O líder da Comunidade Reina considera o aborto uma questão de saúde pública e defende o direito de as mulheres terem um atendimento que não coloque em risco suas vidas. “Sou e sempre serei contra o aborto. Mas também sou e sempre serei contra a hipocrisia com que tratamos temas morais como este, fazendo vista grossa a milhares de mulheres que perdem suas vidas ou são tratadas como criminosas por interromperem uma gestação indesejada.”
Claudio Ribeiro, de 56 anos, serviu como pastor durante quase duas décadas na Igreja Metodista, no bairro do Ipiranga, em São Paulo. Para ele, as críticas exacerbadas das lideranças conservadoras fazem com que as mulheres que se submeteram a um aborto carreguem o peso da culpa pelo resto de suas vidas. “Ouvi o relato de muitas mulheres. Trazem consigo um enorme dilema emocional. Não encontram nas igrejas o refúgio, a paz e a busca pelo perdão.” Como pastor, Ribeiro diz que sua missão é mostrar que existe sempre o “amor e a misericórdia de Deus na vida de todas as pessoas”.
Para esta parcela progressista, os grupos conservadores foram tragados pelo evangelho made in USA, que coloca o lucro e a propriedade privada acima da justiça social, os bens de consumo acima do ser humano, a moral acima da ética e os dogmas religiosos acima da ciência. “Precisamos de uma teologia que surja do nosso próprio contexto social, que considere nossas demandas e nos desafie a responder às questões que inquietam nossa harmonia social”, observa Fernandes.
Eles resistem ao evangelismo made in USA, que coloca o lucro acima da justiça social, a moral acima da ética e o dogma acima da ciência.

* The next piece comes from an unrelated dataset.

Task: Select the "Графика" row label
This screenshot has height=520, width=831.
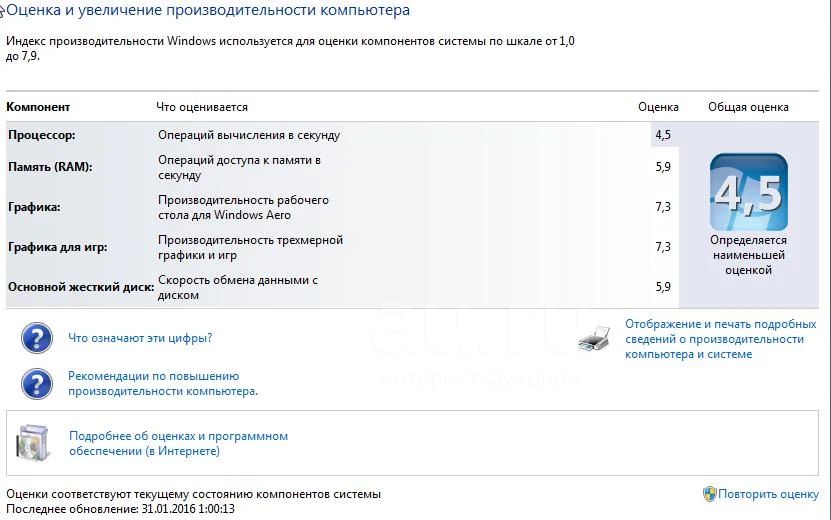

Lusmarina Campos Garcia, teóloga e jurista, mestre e doutoranda em Direito pela Universidade Federal do Rio de Janeiro, classifica o modelo neopentecostal como político-mercadológico, que adota a lógica do capital, da competição, do acúmulo, do enriquecimento e de poder. “Trata-se de uma lógica expansiva: quanto mais tem, mais procura ter. Nesse contexto, a busca incessante pelo poder transforma-se em desejo de domínio. É o que sucedeu com grande parte das igrejas evangélicas.”
As novas gerações de pastores, oriundos de seminários teológicos tradicionais, seguem o mesmo modelo e, por conseguinte, estão comprometidas com a agenda fundamentalista. Os que destoam são tachados de hereges, liberais, lançados na fogueira da nada santa inquisição cibernética. Discordar das lideranças tradicionais é pagar um alto preço. Mas existe uma parcela do segmento evangélico disposta a enfrentar essa realidade. Em tempos de mobilização das massas pelas redes sociais, há um movimento crescente de líderes e pensadores cristãos que tem abandonado o fundamentalismo estéril e abraçado um evangelho mais engajado e comprometido com as transformações sociais.
Hermes Fernandes sugere que as igrejas redescubram sua vocação primordial, que é “o exercício da misericórdia e a proclamação da justiça”. Para ele, é preciso parar de policiar corpos e atitudes morais, e anunciar um novo tempo em que a miséria e as desigualdades sociais sejam combatidas.